This piece was originally published in Cointelegraph.
On Nov. 11, while the rest of the country was celebrating Veteran’s Day, Sam Bankman-Fried announced that FTX — one of the world’s largest cryptocurrency exchanges by volume — had filed for bankruptcy. Lawmakers and pundits quickly latched onto the rapid disintegration of FTX to call for more regulation of the crypto industry. “The most recent news further underscores these concerns [about consumer harm] and highlights why prudent regulation of cryptocurrencies is indeed needed,” said White House Press Secretary Karine Jean-Pierre.
It remains unclear what exactly transpired at FTX. Reports indicating that between $1 billion and $2 billion of customer funds are unaccounted for are deeply troubling. Widespread consumer harm and indications of corporate impropriety only increase the likelihood that Congress will take action to regulate the crypto industry. As Congress looks toward overhauling the regulatory environment around crypto, it is important that lawmakers provide regulatory clarity without hindering positive innovation.

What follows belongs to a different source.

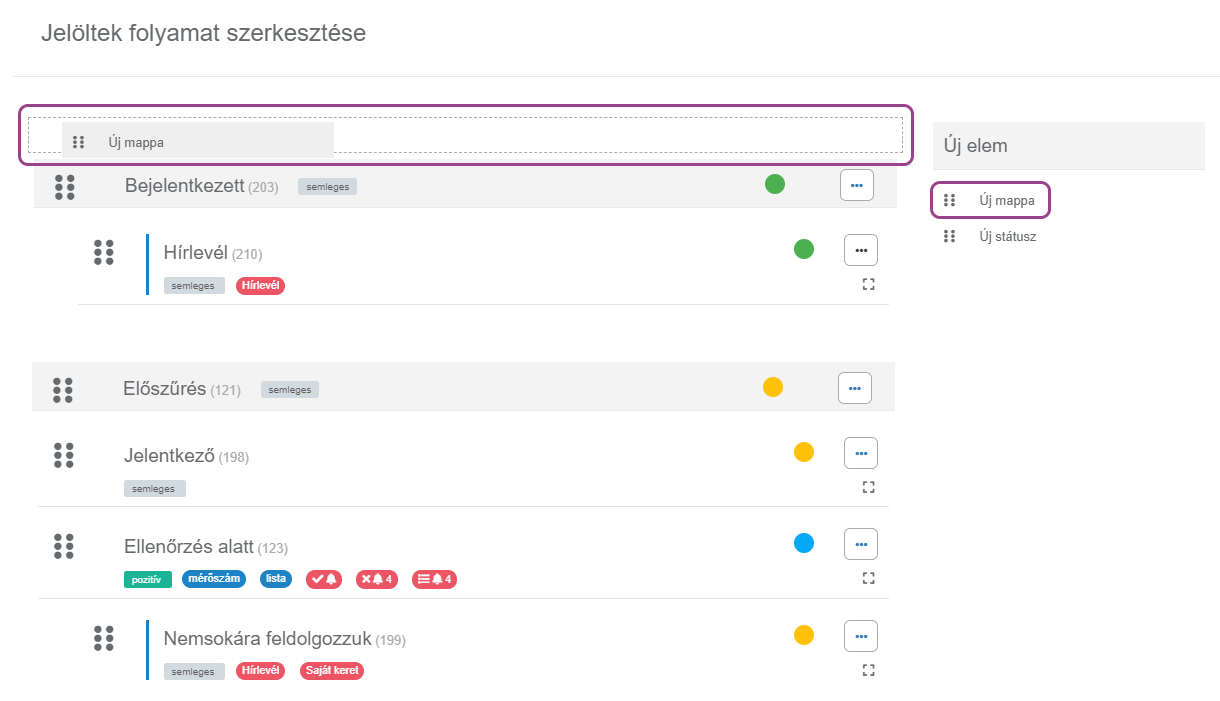The image size is (1220, 701).
Task: Select Új státusz in the Új elem panel
Action: [x=1007, y=237]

Sam Bankman-Fried was once the golden boy of the crypto world. Launching his career in traditional proprietary trading at Jane Street, Bankman-Fried left Wall Street and founded a crypto-focused quantitative trading firm called Alameda Research in November 2017. Three months later, he rose to fame by being the first to significantly profit by arbitraging the difference in the price of Bitcoin in Japan and the United States, purportedly earning him and his team $25 million per day. Just over a year later, he founded FTX. One needs only read the laudatory, now-deleted profile of Bankman-Fried from Sequoia Capital (which invested $214 million in FTX) to see how many believed him to be a financial savant.